## Information

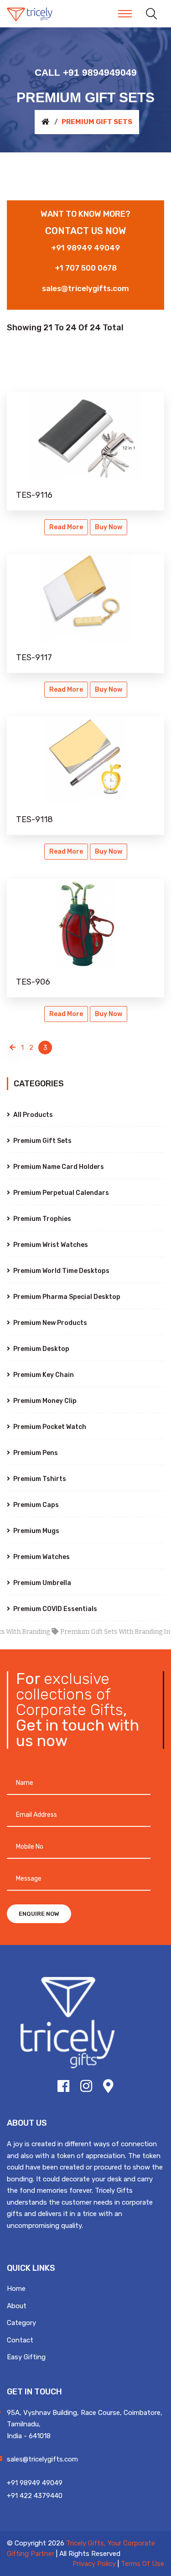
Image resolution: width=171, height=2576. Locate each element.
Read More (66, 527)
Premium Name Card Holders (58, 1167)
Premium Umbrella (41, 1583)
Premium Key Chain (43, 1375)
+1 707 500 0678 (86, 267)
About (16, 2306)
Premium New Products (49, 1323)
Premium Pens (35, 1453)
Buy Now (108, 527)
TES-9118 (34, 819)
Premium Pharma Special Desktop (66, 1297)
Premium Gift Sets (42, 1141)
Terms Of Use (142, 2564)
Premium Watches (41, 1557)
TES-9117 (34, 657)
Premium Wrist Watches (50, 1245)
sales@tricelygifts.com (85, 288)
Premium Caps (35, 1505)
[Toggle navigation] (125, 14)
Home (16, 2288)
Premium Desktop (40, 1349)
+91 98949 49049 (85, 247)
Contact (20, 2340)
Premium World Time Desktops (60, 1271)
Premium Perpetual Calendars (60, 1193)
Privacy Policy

## What needs to be done
Go through the entries and retype each one exactly, skipping any image.

## Task solution
Image resolution: width=171, height=2576. Locate each element.
Read More (66, 527)
Premium Name Card Holders (58, 1167)
Premium Umbrella (41, 1583)
Premium Key Chain (43, 1375)
+1 707 500 0678 (86, 267)
About (16, 2306)
Premium New Products (49, 1323)
Premium Pens (35, 1453)
Buy Now (108, 527)
TES-9118 (34, 819)
Premium Pharma Special Desktop (66, 1297)
Premium Gift Sets (42, 1141)
Terms Of Use (142, 2564)
Premium Watches (41, 1557)
TES-9117 (34, 657)
Premium Wrist Watches (50, 1245)
sales@tricelygifts.com (85, 288)
Premium Caps (35, 1505)
[Toggle navigation] (125, 14)
Home (16, 2288)
Premium Desktop (40, 1349)
+91 98949 49049 (85, 247)
Contact (20, 2340)
Premium World Time Desktops (60, 1271)
Premium Perpetual Calendars (60, 1193)
Privacy Policy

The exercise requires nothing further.